Natürlich sind die Gründe für die Reallohnstagnation nicht eindimensional. Explodierende Lohnnebenkosten und Überregulierung des Arbeitsmarktes spielen mit Sicherheit auch eine Rolle. Dennoch schafft es kaum ein anderes Land, das nicht über extensive Rohstoffvorkommen verfügt, mit so wenig Arbeitszeit so viel Einkommen zu erwirtschaften. Der Reallohn mag seit geraumer Zeit stagnieren, aber auch das ist eine Frage der Prioritätensetzung. Der durchschnittliche Deutsche priorisiert mehr Freizeit über mehr Geld.

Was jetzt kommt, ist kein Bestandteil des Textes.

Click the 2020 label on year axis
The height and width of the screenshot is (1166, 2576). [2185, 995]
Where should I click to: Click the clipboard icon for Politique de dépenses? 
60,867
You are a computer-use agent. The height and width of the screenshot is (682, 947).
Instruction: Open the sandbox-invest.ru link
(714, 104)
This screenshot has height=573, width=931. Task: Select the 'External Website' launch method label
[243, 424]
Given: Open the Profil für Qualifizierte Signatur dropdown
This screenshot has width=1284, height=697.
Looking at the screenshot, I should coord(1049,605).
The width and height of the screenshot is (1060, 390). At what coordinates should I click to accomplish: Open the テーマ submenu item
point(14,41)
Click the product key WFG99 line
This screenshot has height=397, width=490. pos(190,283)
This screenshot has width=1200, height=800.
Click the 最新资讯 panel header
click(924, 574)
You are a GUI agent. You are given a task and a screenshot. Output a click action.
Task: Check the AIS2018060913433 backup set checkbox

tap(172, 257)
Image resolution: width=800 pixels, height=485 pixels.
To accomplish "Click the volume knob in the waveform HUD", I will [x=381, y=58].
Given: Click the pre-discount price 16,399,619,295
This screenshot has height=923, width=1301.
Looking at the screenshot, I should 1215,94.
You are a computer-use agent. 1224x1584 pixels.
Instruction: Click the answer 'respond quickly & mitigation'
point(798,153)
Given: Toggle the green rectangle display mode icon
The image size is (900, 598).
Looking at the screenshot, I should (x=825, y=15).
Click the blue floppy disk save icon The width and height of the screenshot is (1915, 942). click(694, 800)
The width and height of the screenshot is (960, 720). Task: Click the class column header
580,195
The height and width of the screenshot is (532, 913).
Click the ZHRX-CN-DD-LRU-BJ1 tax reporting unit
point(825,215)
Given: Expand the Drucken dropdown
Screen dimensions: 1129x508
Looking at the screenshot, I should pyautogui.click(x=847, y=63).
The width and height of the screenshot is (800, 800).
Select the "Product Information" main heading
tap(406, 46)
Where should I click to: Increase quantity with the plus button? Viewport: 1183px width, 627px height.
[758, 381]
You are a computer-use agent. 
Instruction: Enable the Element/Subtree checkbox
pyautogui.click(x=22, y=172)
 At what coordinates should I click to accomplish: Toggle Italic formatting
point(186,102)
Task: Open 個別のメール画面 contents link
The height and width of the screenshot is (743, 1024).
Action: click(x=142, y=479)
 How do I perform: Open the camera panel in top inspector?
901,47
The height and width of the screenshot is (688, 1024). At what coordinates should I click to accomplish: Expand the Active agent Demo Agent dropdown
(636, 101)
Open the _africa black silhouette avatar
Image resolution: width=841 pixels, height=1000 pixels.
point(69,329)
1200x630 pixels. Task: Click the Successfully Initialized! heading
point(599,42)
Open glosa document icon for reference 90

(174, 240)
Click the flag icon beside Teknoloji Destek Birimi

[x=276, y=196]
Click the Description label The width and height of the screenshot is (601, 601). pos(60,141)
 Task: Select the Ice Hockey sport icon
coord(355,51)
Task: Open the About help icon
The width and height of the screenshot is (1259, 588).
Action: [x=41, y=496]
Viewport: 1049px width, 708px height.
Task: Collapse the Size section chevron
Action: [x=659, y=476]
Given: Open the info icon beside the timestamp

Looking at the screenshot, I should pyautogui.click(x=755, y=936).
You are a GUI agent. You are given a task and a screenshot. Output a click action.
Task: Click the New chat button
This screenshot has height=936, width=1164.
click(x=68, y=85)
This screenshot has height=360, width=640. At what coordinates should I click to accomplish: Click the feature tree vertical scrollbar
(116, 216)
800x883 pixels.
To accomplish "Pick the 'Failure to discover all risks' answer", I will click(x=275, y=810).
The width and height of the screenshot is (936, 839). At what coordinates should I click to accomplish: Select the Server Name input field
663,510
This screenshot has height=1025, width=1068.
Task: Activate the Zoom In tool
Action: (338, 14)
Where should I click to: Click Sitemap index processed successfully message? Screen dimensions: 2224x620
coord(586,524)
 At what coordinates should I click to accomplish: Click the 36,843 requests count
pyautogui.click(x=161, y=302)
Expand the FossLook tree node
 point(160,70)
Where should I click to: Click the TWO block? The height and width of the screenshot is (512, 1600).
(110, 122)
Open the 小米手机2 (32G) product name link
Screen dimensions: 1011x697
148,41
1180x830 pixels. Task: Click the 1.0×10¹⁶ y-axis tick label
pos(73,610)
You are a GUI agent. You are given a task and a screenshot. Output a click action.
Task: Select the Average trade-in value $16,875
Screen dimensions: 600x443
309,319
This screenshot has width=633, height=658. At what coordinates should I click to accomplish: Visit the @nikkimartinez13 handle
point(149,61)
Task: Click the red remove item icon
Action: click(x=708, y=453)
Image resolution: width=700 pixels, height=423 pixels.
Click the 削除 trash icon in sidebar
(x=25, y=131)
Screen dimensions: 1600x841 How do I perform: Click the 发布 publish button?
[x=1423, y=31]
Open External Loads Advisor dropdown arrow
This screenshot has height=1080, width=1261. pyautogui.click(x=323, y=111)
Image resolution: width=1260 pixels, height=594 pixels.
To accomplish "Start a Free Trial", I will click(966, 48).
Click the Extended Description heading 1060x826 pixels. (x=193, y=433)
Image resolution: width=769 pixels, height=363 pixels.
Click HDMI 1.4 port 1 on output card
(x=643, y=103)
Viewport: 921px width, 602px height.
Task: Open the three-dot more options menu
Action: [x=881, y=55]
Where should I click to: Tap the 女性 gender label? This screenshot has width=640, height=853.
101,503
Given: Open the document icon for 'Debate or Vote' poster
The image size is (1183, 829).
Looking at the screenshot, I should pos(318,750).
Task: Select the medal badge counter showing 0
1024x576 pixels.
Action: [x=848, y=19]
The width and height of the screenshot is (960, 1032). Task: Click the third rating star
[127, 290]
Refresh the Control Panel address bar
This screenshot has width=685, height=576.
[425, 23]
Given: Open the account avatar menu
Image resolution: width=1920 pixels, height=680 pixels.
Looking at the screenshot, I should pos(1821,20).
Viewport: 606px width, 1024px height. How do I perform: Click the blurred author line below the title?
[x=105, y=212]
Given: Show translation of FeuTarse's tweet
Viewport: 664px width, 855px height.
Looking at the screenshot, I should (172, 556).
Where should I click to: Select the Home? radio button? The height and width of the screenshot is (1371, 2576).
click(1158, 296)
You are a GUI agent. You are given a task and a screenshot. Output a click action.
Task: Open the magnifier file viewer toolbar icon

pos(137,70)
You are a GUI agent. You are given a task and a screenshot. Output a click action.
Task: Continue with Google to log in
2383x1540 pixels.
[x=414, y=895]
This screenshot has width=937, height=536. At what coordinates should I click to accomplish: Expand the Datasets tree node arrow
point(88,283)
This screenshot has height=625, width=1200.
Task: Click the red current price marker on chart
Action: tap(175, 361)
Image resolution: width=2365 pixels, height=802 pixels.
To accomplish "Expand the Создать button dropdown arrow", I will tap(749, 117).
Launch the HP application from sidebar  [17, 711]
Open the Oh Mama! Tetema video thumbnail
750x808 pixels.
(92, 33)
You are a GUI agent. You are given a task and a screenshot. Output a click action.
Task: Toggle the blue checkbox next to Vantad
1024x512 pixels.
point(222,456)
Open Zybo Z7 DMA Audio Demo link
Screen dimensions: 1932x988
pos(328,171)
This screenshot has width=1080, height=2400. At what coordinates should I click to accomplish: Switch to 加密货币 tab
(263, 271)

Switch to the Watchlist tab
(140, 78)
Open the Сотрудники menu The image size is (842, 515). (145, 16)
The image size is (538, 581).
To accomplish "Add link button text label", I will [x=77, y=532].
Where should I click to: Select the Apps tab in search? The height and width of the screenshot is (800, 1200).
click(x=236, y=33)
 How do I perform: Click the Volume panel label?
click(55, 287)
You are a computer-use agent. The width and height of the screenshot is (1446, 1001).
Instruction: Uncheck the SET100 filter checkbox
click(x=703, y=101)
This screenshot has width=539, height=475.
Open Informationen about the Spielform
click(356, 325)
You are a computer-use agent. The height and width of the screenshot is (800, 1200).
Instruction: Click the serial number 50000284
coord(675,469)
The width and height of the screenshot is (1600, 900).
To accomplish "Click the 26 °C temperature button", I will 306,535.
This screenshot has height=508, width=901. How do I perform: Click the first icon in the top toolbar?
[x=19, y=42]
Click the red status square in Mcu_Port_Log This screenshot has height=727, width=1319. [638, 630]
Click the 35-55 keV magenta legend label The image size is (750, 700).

Von Leo lernen heißt glücklich sein

Ja, man kann nicht alles haben. Und das ist manchmal frustrierend. Aber häufig sind es keine bösen Mächte oder perversen Märkte, die einen in einen bestimmten Zustand zwingen. Man ist es selbst. Leo der Barbier fährt jeden Tag 4 Stunden Auto, weil die Mieten in Boston im Vergleich astronomisch sind und er gerne im Grünen wohnt. Dann arbeitet er 12 Stunden, um seinen Kindern eine Zukunft zu ermöglichen und weil er seinen Job liebt. Er weiß, warum er das macht, und ist damit glücklich. Er hätte auch in Brasilien bleiben können und müsste sich dann wenigstens nicht mit dem eiskalten Bostoner Winter herumschlagen. Er hat eine Entscheidung getroffen und übernimmt Verantwortung dafür. Wer angesichts ökonomischer Zwänge immer gleich nach Vater Staat ruft, gibt die Verantwortung für die eigenen Entscheidungen und die daraus entstehenden Konsequenzen Schritt für Schritt ab. Das macht nicht nur ohnmächtig, es macht auch unheimlich traurig.